======== Recorded data ========

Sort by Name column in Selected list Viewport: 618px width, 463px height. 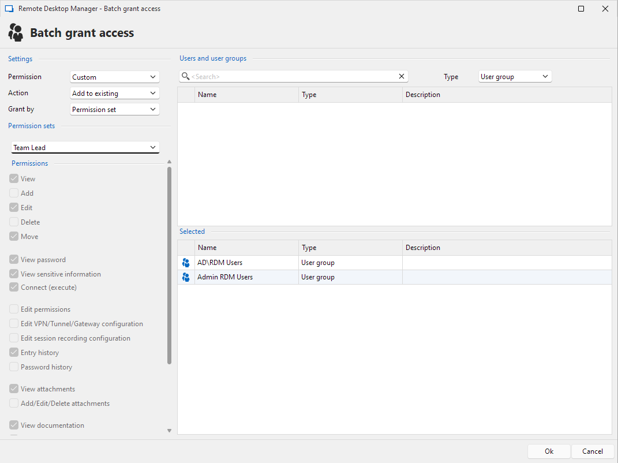pos(246,248)
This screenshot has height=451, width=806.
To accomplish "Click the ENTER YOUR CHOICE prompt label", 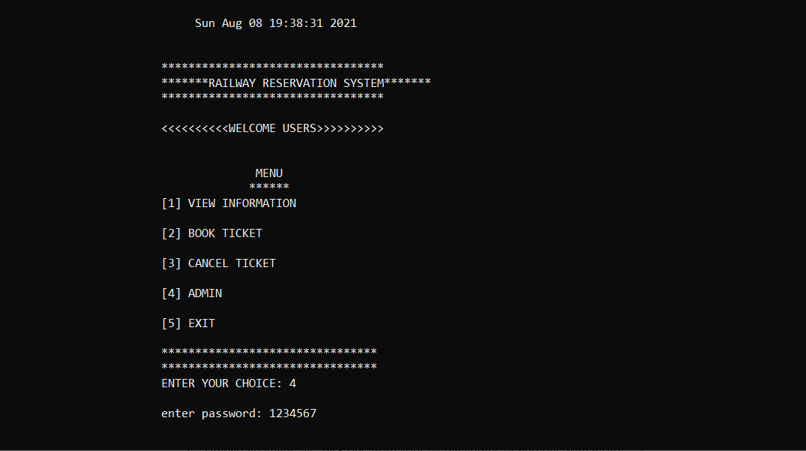I will click(222, 383).
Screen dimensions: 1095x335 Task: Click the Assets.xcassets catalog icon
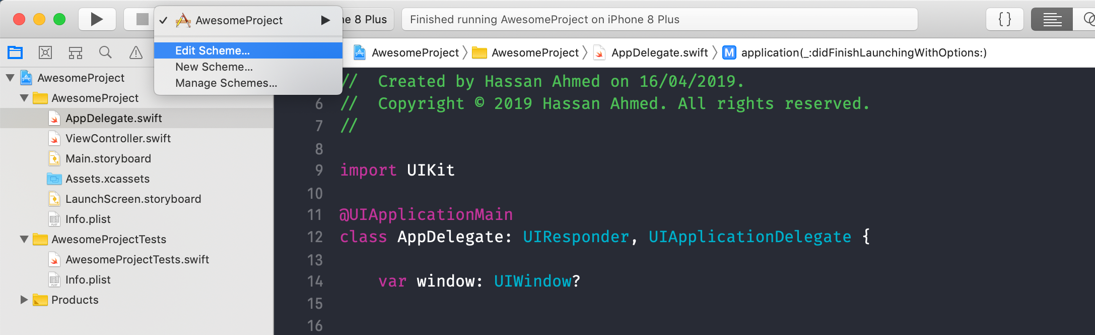(x=55, y=178)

========

Directions: Starting with the line that holds "Screen dimensions: 1095x335", reproduce exactly each line up to and including the last line of the material above, and drop the pictures.

Answer box:
Screen dimensions: 1095x335 Task: Click the Assets.xcassets catalog icon
(x=55, y=178)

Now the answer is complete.